A number of times I’ve discussed how important it is to develop passion for the exercise you engage in. It’s passion — enjoying the act — that gets you to be and stay active for hours each week, week after week, year after year.
But sometimes, passion is lacking. Sometimes, you just really don’t freakin’ wanna.
I’m writing this article now because it happened to me last night. I like running for a lot of reasons. I like being outside. I like being slim and healthy. I like the feeling of exertion and accomplishment I get from it. I like the sweat.
Last night was karate night, meaning I had to take my kids to their class and had 80 minutes to kill. I could have done what most other parents do: run errands, read a book, do email on my phone, hit the McDonald’s drive-thru. Believe me, I wanted to do one of those things. I’m in the middle of a really good book and for a moment I thought about ditching the run and reading instead. I came close.
I was making excuses. I exercise a lot already. Missing one run shouldn’t make much difference. I can skip it this once.
Then the rational side of my brain kicked in. When you let the excuses take over once, they can do it again and again. Then one day instead of regular runs it’s regular visits to Dairy Queen and eventually regular trips to the cardiologist. I don’t want to be that guy.
So rather than make some snap-decision and say, “Screw it” and not run, I actually took a moment to think about things objectively. I analyzed all my feelings about it and came up with the following facts:
- I wasn’t tired or over-trained; I just didn’t feel like running
- I knew that if I didn’t run, I’d feel guilty afterwards
- I knew that once I started running, it wouldn’t feel so bad
- I knew that if I did actually motivate myself to do it when I didn’t want to, I’d feel extra good afterwards for sucking it up and persevering
Still, I really didn’t want to. Despite all the facts I’d come up with, my emotions were ruling and I was about to talk myself out of doing it. Then one quick idea popped into my head and I acted on it — just get dressed.

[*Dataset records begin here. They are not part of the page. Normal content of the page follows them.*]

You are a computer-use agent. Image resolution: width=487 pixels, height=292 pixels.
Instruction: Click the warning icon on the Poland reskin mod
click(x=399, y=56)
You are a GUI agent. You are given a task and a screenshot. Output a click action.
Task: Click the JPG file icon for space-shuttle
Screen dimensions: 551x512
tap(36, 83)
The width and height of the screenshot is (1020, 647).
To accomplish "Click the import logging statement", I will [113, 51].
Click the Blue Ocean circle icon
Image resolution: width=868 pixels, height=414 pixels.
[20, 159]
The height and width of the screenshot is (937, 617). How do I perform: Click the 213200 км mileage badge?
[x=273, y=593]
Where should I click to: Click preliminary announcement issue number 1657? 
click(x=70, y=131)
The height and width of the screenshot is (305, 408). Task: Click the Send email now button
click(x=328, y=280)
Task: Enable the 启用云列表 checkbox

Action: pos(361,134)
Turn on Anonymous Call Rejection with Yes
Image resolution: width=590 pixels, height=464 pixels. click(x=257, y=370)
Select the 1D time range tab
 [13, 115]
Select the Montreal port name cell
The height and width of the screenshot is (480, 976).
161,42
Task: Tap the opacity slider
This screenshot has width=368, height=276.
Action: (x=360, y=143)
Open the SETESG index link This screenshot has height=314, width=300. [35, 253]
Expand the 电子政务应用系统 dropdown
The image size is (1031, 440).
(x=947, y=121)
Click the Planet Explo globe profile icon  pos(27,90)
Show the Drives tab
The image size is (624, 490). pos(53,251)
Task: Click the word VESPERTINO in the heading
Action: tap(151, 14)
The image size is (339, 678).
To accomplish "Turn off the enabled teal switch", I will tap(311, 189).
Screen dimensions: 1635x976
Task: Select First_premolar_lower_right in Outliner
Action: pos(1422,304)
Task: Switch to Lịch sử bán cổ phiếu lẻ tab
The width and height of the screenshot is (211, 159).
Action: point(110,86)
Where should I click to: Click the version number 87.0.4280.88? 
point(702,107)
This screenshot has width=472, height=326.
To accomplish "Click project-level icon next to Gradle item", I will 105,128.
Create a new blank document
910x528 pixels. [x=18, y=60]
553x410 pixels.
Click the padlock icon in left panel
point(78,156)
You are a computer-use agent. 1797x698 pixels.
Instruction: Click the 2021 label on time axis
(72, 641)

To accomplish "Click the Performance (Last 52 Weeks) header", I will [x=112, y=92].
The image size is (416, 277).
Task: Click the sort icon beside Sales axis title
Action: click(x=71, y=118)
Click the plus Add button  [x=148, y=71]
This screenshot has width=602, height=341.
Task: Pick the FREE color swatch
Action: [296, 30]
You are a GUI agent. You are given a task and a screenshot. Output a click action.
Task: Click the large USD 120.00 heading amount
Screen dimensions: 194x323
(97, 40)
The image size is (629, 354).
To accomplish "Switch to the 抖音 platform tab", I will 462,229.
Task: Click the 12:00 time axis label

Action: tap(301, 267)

What I mean is, if I took one minute to put my running gear on, then I’d pretty much have to run…wouldn’t I? Of course I would, because those $15 running socks aren’t all that comfortable for anything other than running.
And guess what. It worked. I did it. And you know what? It was a good run, and I felt great about myself for persevering afterwards. It felt good to suck it up. This was one small victory of me feeling like a workout warrior, and it will serve as a reminder the next time I really don’t want to — positive reinforcement at its most basic.
The lesson here is that, even if you do develop a passion for exercise, it doesn’t always work and sometimes you have to suck it up and do something you don’t feel like doing. The reason why is that not following through can become a habit. And then your bad habit of ditching exercise eventually ends up replacing that hard-developed good habit of being a regular exerciser.
I’m not saying you should never skip a workout. I’ve skipped plenty in my day. But when you’re thinking about bailing on exercise, take a few minutes and really think about it. Don’t just automatically crap out, but instead give yourself every chance to follow through. You can even try to trick yourself into doing it like I did with getting changed.